Plotly has several functionalities to permit the interactive exploration of the plot. On top of the plot, you will notice a toolbar to allow for several functions.

Some of the functions of this toolbar include saving the plot, zooming, panning, selection tools, and data exploratory tools such as spike lines and vertical data point comparisons (e.g. if you have the GWAS and eQTL circles shown, you may select the “Compare data on hover” and compare the same association p-values for the GWAS and eQTL SNPs simultaneously - see example figure below).

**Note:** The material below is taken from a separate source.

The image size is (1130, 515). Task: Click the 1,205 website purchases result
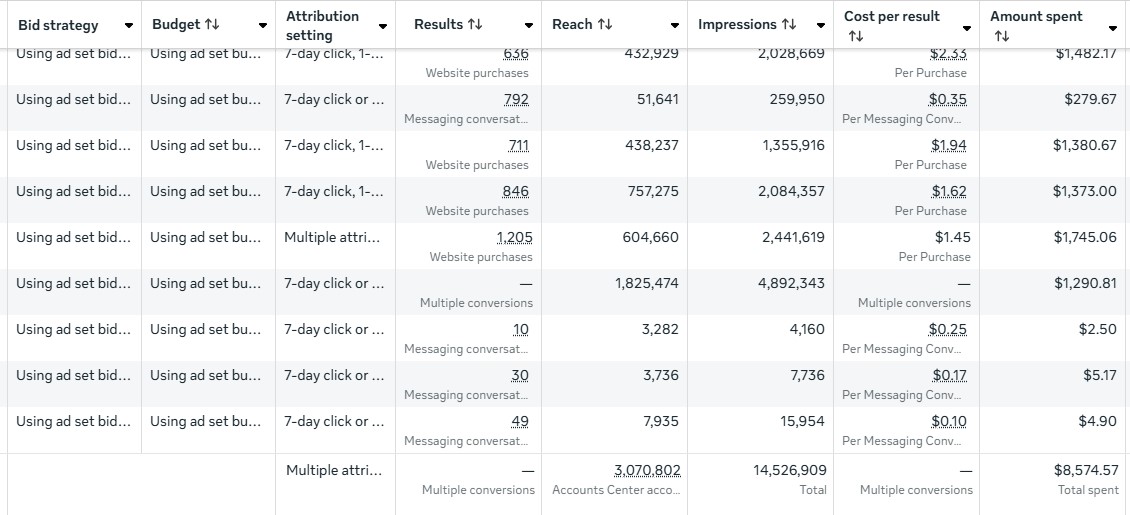point(514,238)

Data hover example to compare GWAS and eQTL data simultaneously — Example colocalization plot illustrating the “compare data on hover” feature of plotly.

In the example image above, we find a particular top GWAS SNP (rs7419153) that also has a high -log₁₀ eQTL P-value in the Pancreas. To get this result, simply zoom into the example session, click on the “Compare data on hover” tool, and hover over the SNPs (if the SNP data is dense, it is easier to first zoom in and show only the top GWAS hits - you could deselect the SNPs with low LD by clicking on the legend). The y-axes can be rescaled by clicking and dragging at the corners; clicking and dragging the y-axes from the middle repositions the zero line.

Interpreting the Heatmap Plot

The heatmap plot shows the -log₁₀ Simple Sum P-values and their relative strength compared to all the other GTEx gene-tissue pairs for the session. If the Simple Sum p-value could not be calculated for a particular gene-tissue pair, it will show as a negative number.

Reasons for reporting a negative number are further broken down in three cases and an interactive table output below the heatmap describes the exact reason.

Example heatmap plot of Simple Sum p-values on GWAS of meconium ileus — Example heatmap plot of -log₁₀ Simple Sum p-values

Simple Sum Table

The -log₁₀ Simple Sum colocalization p-values are reported for the gene-tissue pairs that passed the first stage set-based test for significance (after Bonferroni correction by default, unless overriden by the user).

There are three cases in which colocalization p-values may not be calculated, and each of those particular cases is given a negative numeric value as described below:

-1 value is given to gene-tissue pairs with no eQTL data (usually due to little or no expression)

-2 value is given to gene-tissue pairs that did not pass the Bonferroni-corrected first stage testing for signficance among the secondary datasets chosen

-3 value is given to gene-tissue pairs where the Simple Sum P-value computation failed, likely due to insufficient SNPs

At this stage, it is up to each study to determine a reasonable p-value threshold to determine if a particular Simple Sum p-value should be considered significant. A conservative approach would be to take a Bonferroni-corrected threshold where the alpha level is divided by the number of tests performed (i.e. the number of gene-tissue pairs and other uploaded datasets that passed the first-stage test of significance). For example, if a user selected 3 tissues and 4 genes for testing, and 3 other secondary datasets (a total of 3 × 4 + 3 = 15 tests) and among these, 6 datasets passed the first-stage test and were tested for colocalization, then one would conservatively choose to consider a Bonferroni-corrected p-value threshold of \(0.05 \div 6 = 8.3 \times 10^{-3}\) for a 0.05 alpha level.

If you have uploaded custom secondary datasets, a separate interactive table is output below the GTEx’s Simple Sum interactive table.

COLOC2 Posterior Probability Results Table

If you opted to run COLOC2, the posterior probabilities for H4 (the most directly comparable to the Simple Sum - see bioRxiv paper) are output in an interactive table.